Un qubit supraconducteur comme capteur ultrasensible dans le domaine radiofréquence

Une équipe du LKB a fabriqué un qubit supraconducteur dont la fréquence est la plus basse jamais réalisée, et qui permettra de réaliser des expériences impliquant des systèmes quantiques macroscopiques.

Le qubit transmon supraconducteur1 est un type particulier de qubit sur puce électronique couramment utilisé en informatique quantique. Il fonctionne généralement à des fréquences de l’ordre de plusieurs milliards de hertz, comme les smartphones 5G. Un signal micro-onde à une telle fréquence excite les transitions entre les états du qubit et permet de le contrôler. Une collaboration entre l’équipe Optomécanique et Mesures Quantiques du LKB, le LPENS, le CEA et l’INRIA a introduit une alternative novatrice à basse fréquence : un qubit supraconducteur fonctionnant à 1,8 million de hertz (MHz), établissant ainsi un nouveau record de basse fréquence pour ce type de dispositif. L’avantage de cette approche est que ce qubit pourrait interagir directement avec des résonateurs mécaniques vibrants à des fréquences similaires, permettant ainsi d’explorer des phénomènes quantiques à l’échelle macroscopique.

L’approche mise en œuvre consiste à utiliser un qubit fluxonium, qui avait déjà été démontré avec une fréquence de 14 MHz en 2021. Le qubit fluxonium comprend une boucle supraconductrice constituée d’une centaine de jonctions Josephson2, les deux états du qubit correspondant à des courants circulant dans la boucle dans le sens des aiguilles d’une montre et dans le sens inverse.

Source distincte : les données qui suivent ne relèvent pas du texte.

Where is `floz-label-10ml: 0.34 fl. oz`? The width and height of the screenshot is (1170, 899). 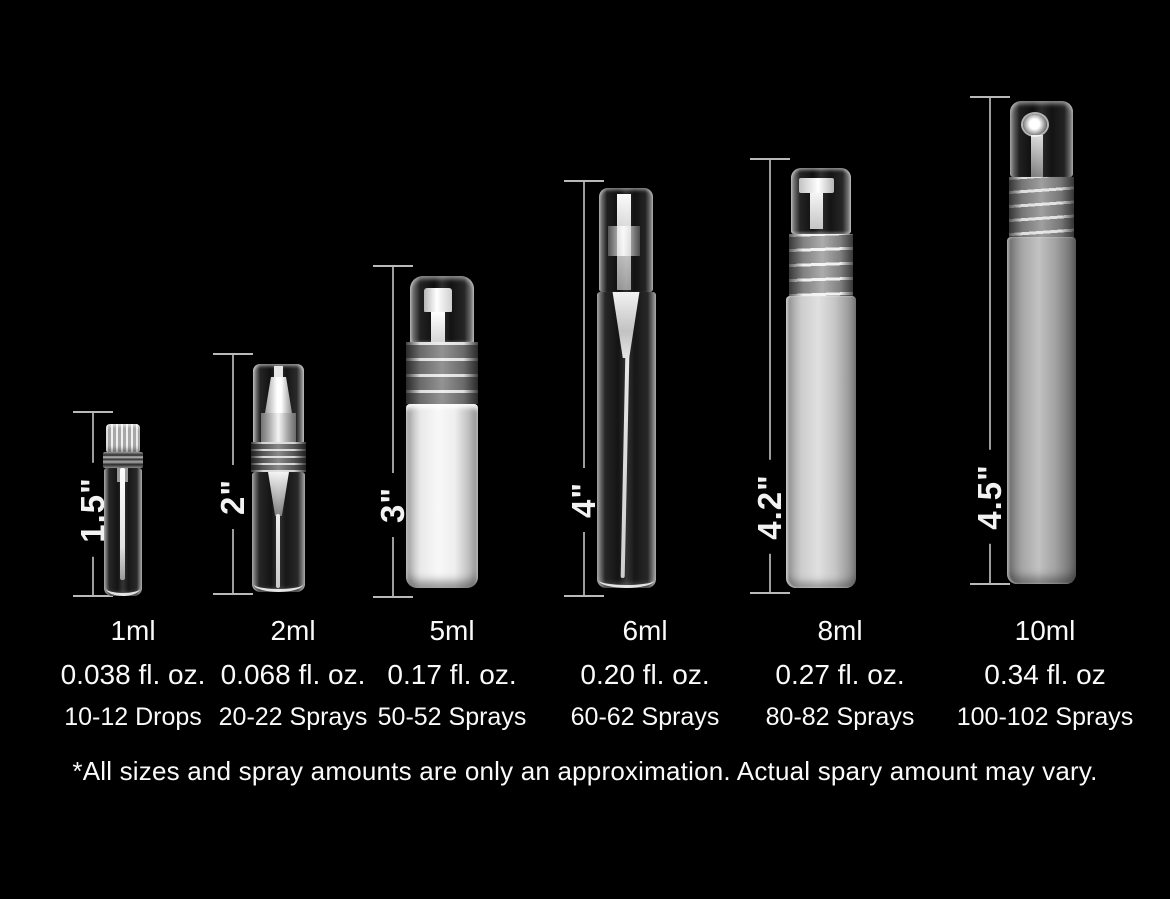 floz-label-10ml: 0.34 fl. oz is located at coordinates (1045, 674).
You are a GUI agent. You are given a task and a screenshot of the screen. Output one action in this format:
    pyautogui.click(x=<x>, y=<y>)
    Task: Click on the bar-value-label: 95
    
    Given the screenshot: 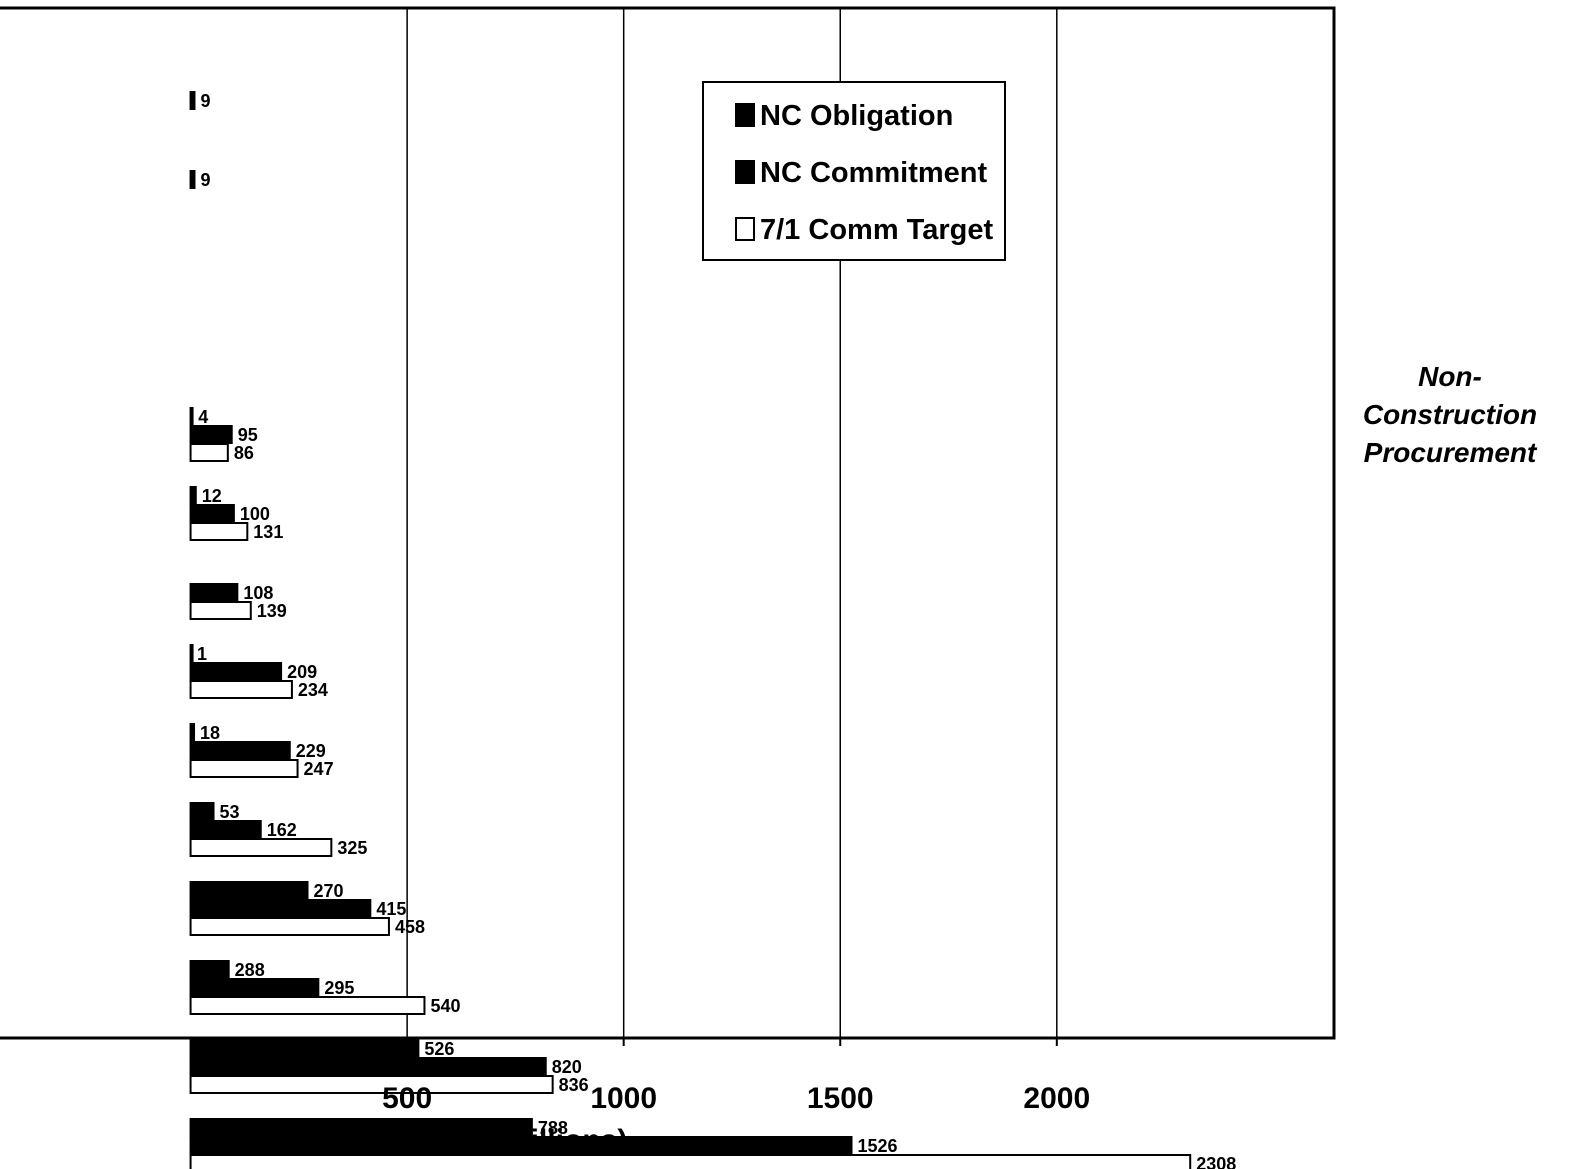 What is the action you would take?
    pyautogui.click(x=248, y=435)
    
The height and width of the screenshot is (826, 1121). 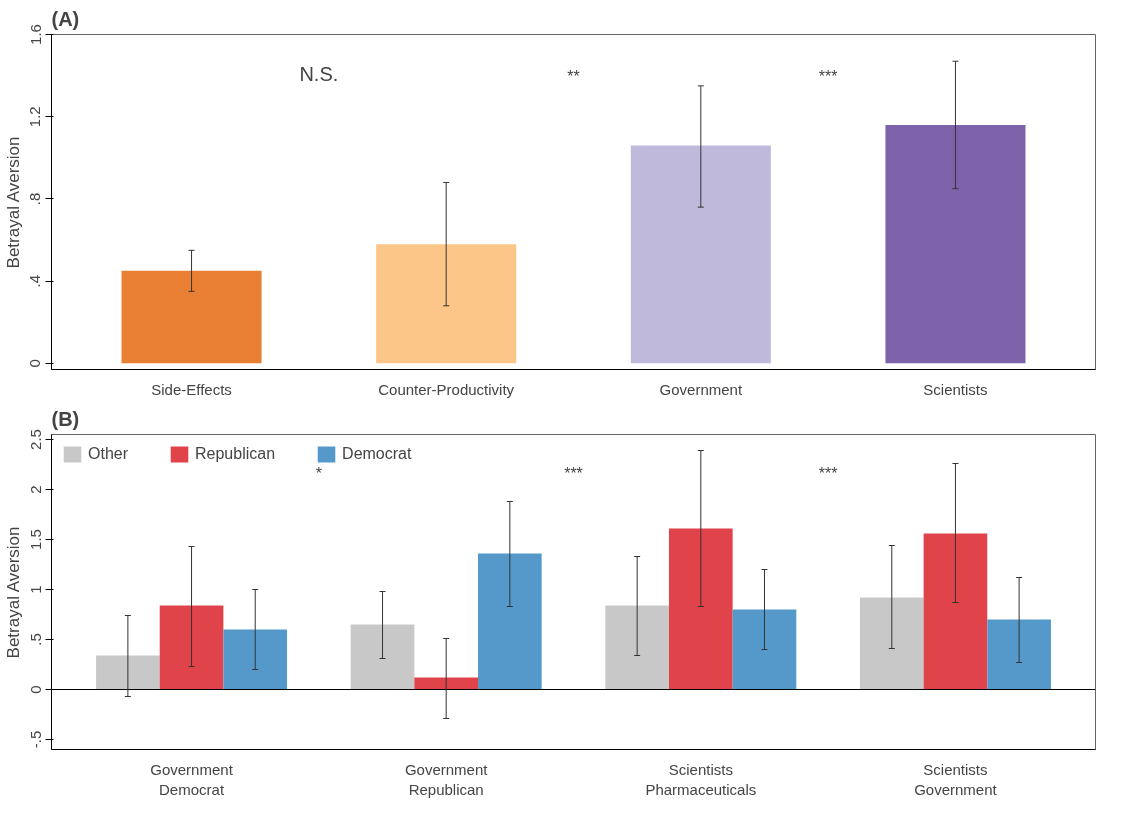 What do you see at coordinates (108, 454) in the screenshot?
I see `legend-label: Other` at bounding box center [108, 454].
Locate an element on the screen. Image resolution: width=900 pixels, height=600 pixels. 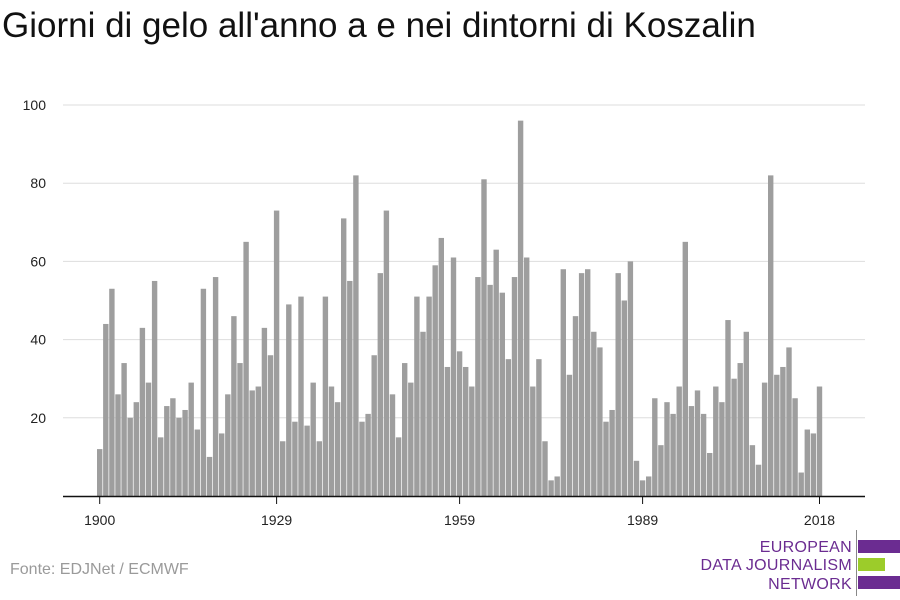
logo-bar-top is located at coordinates (879, 546).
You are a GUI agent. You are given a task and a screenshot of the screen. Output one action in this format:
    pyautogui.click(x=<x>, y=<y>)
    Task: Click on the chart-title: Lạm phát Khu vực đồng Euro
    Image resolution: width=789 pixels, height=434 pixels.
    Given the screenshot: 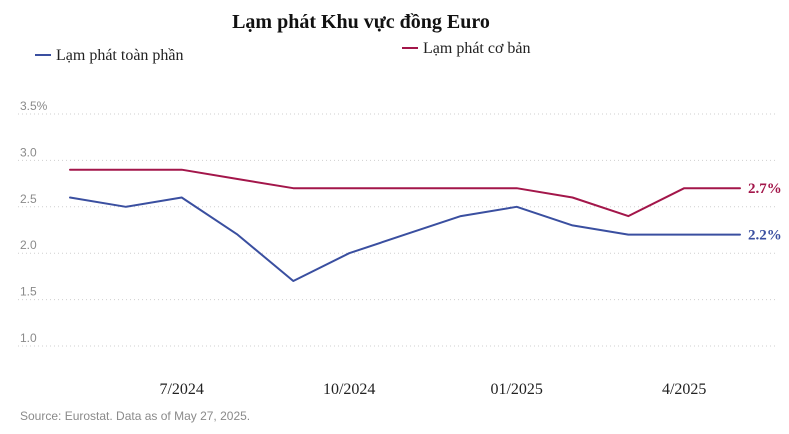 What is the action you would take?
    pyautogui.click(x=361, y=22)
    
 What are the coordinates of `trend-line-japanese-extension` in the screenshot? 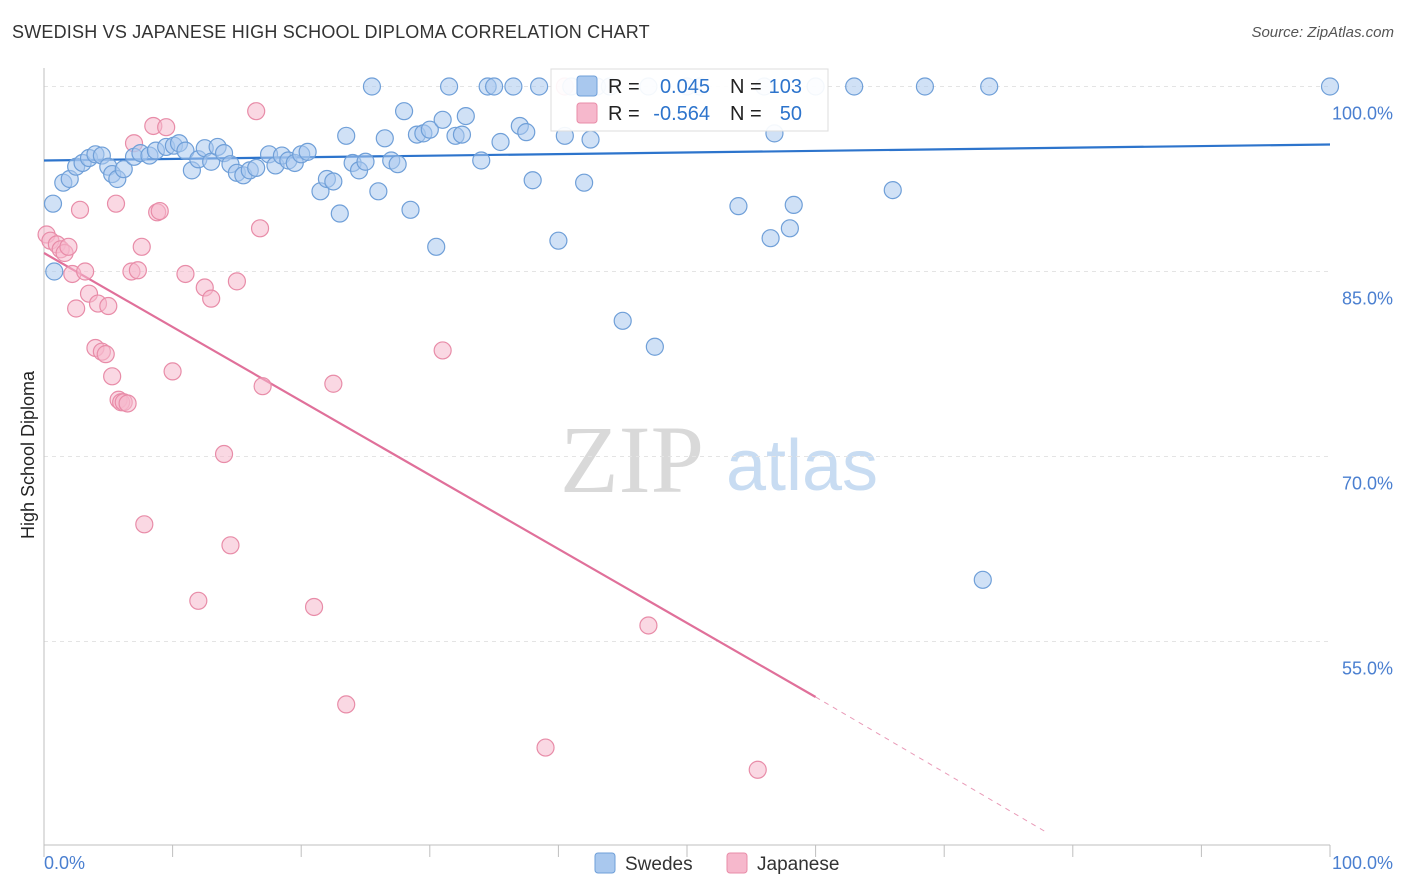 It's located at (932, 765).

La fréquence de transition est déterminée par la force du champ magnétique traversant la boucle.

Abaisser la fréquence de fonctionnement du qubit fluxonium posait des défis spécifiques, en raison du bruit thermique environnemental et des fluctuations du champ magnétique, qui pourraient compromettre ses propriétés quantiques. Pour y remédier, l’équipe a utilisé une technique de refroidissement inspirée des systèmes d’atomes froids et a ajusté le champ magnétique pour induire des états de chat de Schrödinger dans le qubit. Ces derniers sont connus pour leur résilience aux fluctuations du champ magnétique. Cette méthode a permis d’abaisser d’un facteur dix la fréquence de fonctionnement du qubit. De plus, les résultats expérimentaux démontrent la sensibilité exceptionnelle du qubit en tant que capteur de charge, capable de détecter de minuscules fluctuations quantiques dans une membrane.

Ces résultats sont publiés dans Physical Review X
https://journals.aps.org/prx/abstract/10.1103/PhysRevX.14.011007

 

1 Un qubit transmon est un circuit électrique supraconducteur composé d’une inductance non linéaire (appelée jonction Josephson2), c’est-à-dire dont l’impédance dépend du courant, associée en parallèle avec un condensateur de grande capacité.

2 Dans le domaine des circuits supraconducteurs, la jonction Josephson est une barrière de potentiel pour les électrons, à travers laquelle ils peuvent passer par effet tunnel. Elle est composée de deux couches supraconductrices séparées par une couche d’oxyde isolant. Suivant les paramètres choisis, elle peut se comporter comme une inductance linéaire ou non linéaire.